I implemented the shopping list project and have a question about the cellFrame coordinate system. In the project, in order to locate the coordinate to draw the strikethrough line for purchased items, Tim uses the code

CGFloat middleY = cellFrame.origin.y + cellFrame.size.height / 2;

This works well, but when I started changing the divisor to put the line, say, 1/3 the way up the cell rather than in the middle, I discovered that the cellFrame coordinate system starts at the TOP left, not the BOTTOM left. For example, the code

CGFloat middleY = cellFrame.origin.y;                         // draws the line at the TOP of the cellFrame
CGFloat middleY = cellFrame.origin.y + cellFrame.size.height; // draws the line at the BOTTOM of the cellFrame

I was under the impression that all coordinate origins were in the bottom left. What am I missing here?

Generic-user-small
31 Jul 2011, 14:54
Tim Isted (105 posts)

Thank you for asking this question - it’s pointed out something that I really should have mentioned very explicitly in the book when moving from plain NSView to drawing in NSTableView cells.

Any NSView has an isFlipped property. This is used to flip the coordinate system used for drawing in the view; the norm is bottom-left, flipped is top-left.

A flipped, top-left origin makes sense in many situations, and in particular in anything that draws repeated information from the top down, like an NSTableView. The table view, therefore, returns YES from isFlipped and uses a flipped coordinate system, meaning that when each of its NSCells does its drawing, the coordinates are still flipped.

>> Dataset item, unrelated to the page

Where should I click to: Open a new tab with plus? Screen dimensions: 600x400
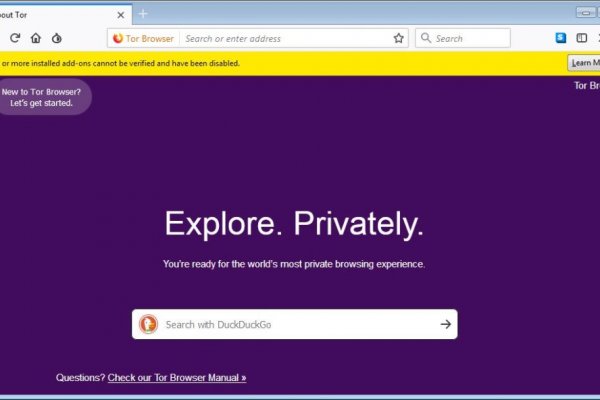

If you’re in a position where you’re not sure whether the coordinates are flipped, just query the view. E.g.:

- (void)drawInteriorWithFrame:(NSRect)cellFrame inView:(NSView *)controlView
{
    [super drawInteriorWithFrame:cellFrame inView:controlView];
    
    if( [controlView isFlipped] ) {
        // treat origin as top left
    } else {
        // treat origin as bottom left
    }
    ...

I should have pointed out this flipped coordinate system in the book in the section “Subclassing NSTableViewCell,” where I show the output of logging the cell frames (p.308 in P1.0). You can see each Y coordinate is increasing:

{{129, 1}, {334, 17}}
{{129, 20}, {334, 17}}
{{129, 39}, {334, 17}}

where the first cell is at the top, but has a Y coordinate of 1 - the containing tableview’s coordinate system is flipped.